Software projects make many decisions, but one of the most critical is deciding how to implement version control (also known as revision control, source control, or source code management). With modern software development, a versioning convention is a key tool to manage software releases and revisions. The two main approaches are calendar versioning (CalVer) and semantic versioning (SemVer), often with some alterations depending on an organization’s or project’s requirements.

For AboutCode projects, we started with SemVer, transitioned to CalVer and then migrated back to a format that mostly resembles SemVer. This blog post details the pros and cons of each version convention, along with explaining why we embarked on this version convention journey.

The Fellowship of the Version Conventions


Short for calendar versioning, CalVer uses something that resembles a date as a version number. It’s popular, especially in software, to convey time in a version number. Ubuntu is a good example of using CalVer: version 12 was first released in 2012.

The idea is that you have a first segment in the version number, which is either the four-digit year or just the last two digits. Next is a month and then a day (the placement of the digits remains constant for future releases) to get the full version number where each segment is separated by a dot. With Ubuntu, they do stable releases in April, so version 22.04 is the stable release from April 2022.


SemVer, or semantic versioning, doesn’t convey time like CalVer. It is designed to better define the relative importance of changes in the software and its interface(s). clearly states the structure:

Given a version number MAJOR.MINOR.PATCH, increment the:

1. MAJOR version when you make incompatible API changes

2. MINOR version when you add functionality in a backwards compatible manner

3. PATCH version when you make backwards compatible bug fixes

Additional labels for pre-release and build metadata are available as extensions to the MAJOR.MINOR.PATCH format.

Each time there’s a change in the underlying application programming interface (API), then you should change the MAJOR version. Otherwise if it’s compatible, you should change the MINOR version (the middle segment). If it’s just a bug fix, you should change the PATCH version.

In theory, SemVer looks beautiful and simple. It very simply conveys the changes in the software with three numbers. In practice, it is extremely difficult for humans to understand what is a major change that breaks the API or not. I doubt there’s any tool or whole ecosystem, like npm or Go, claiming to use SemVer that is actually true to the principles of SemVer because it’s too hard to understand if a change affects the API and whether that change is major or minor. More often than not, those version changes are misrepresenting what SemVer is designed to convey.


Other approaches to version control exist beyond SemVer and CalVer.
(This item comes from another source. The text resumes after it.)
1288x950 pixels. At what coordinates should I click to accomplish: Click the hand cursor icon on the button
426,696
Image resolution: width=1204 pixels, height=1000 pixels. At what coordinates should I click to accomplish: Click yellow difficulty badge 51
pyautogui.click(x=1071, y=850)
Until version one, OpenSSL used a peculiar scheme that resembled SemVer, but with letters as a suffix. Now in version 3, they changed the scheme to be more like SemVer and dropped the letter suffix. This is difficult for users to make sense of the version when different version schemes are used over time. OpenSSL is still using its legacy version control using patches and letter suffix for pre v3 versions, making it even harder for users to understand, especially when dealing with bugs and vulnerabilities. This is problematic because there’s no upward compatibility. OpenSSL conventions are still reasonably straightforward to understand. Other projects such as nginx have more byzantine conventions where a version segment number has a different meaning if it is even or odd.

It’s important when a project is switching to a new version scheme that the project ensures and explains to its users the correct sequence of versions in a way that is as clear as possible. Note that we attempt to resolve the versioning weirdnesses of version schemes and version ranges in the univers library and the upcoming Package URL version specification for “Version Range Specification”.
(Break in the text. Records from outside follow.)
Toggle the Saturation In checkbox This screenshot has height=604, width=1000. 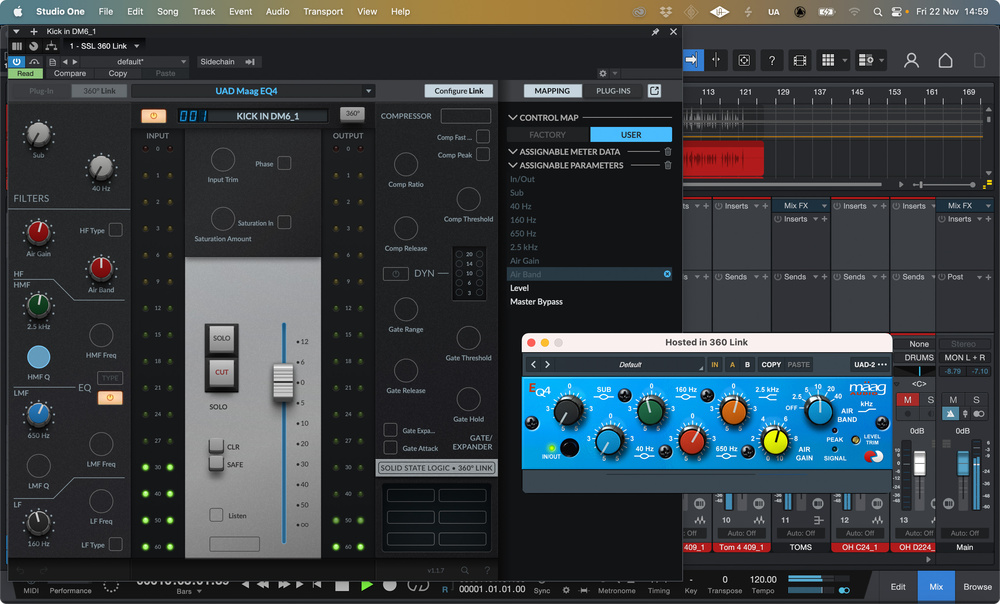(284, 222)
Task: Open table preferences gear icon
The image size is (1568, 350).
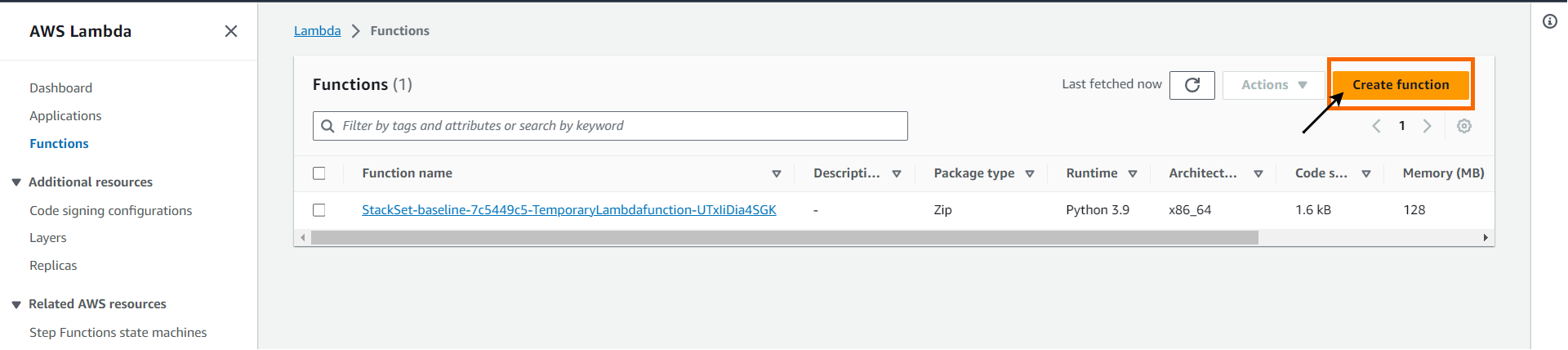Action: 1464,126
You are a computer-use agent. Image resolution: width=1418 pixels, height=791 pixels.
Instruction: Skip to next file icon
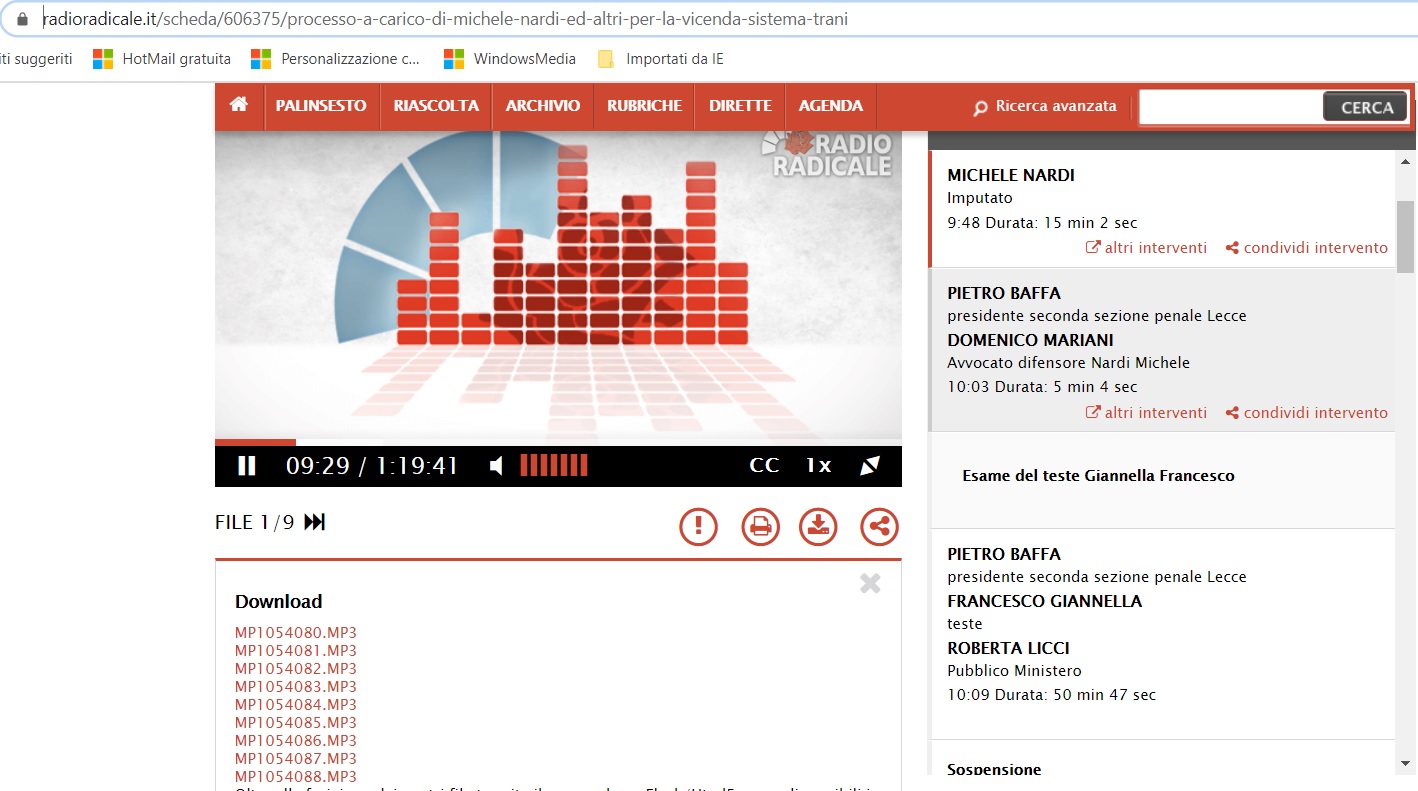pos(315,522)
Another interesting example is in the Android ecosystem. The Google Play store carries two versions for each app. One is a “version name”, which is whatever version string the author likes – this can be SemVer or CalVer or any other convention or version scheme. This version name is used only for display. The other is a version code, which has to be a single number, and must increase each time there’s a new release. Google recognizes through working with the large number of Android developers, that no versioning scheme is actually correct and could work given the scale and diversity of developers. With this version code approach, users know sequentially what is the latest release, without any bit of ambiguity and can use the “version name” for cosmetic display.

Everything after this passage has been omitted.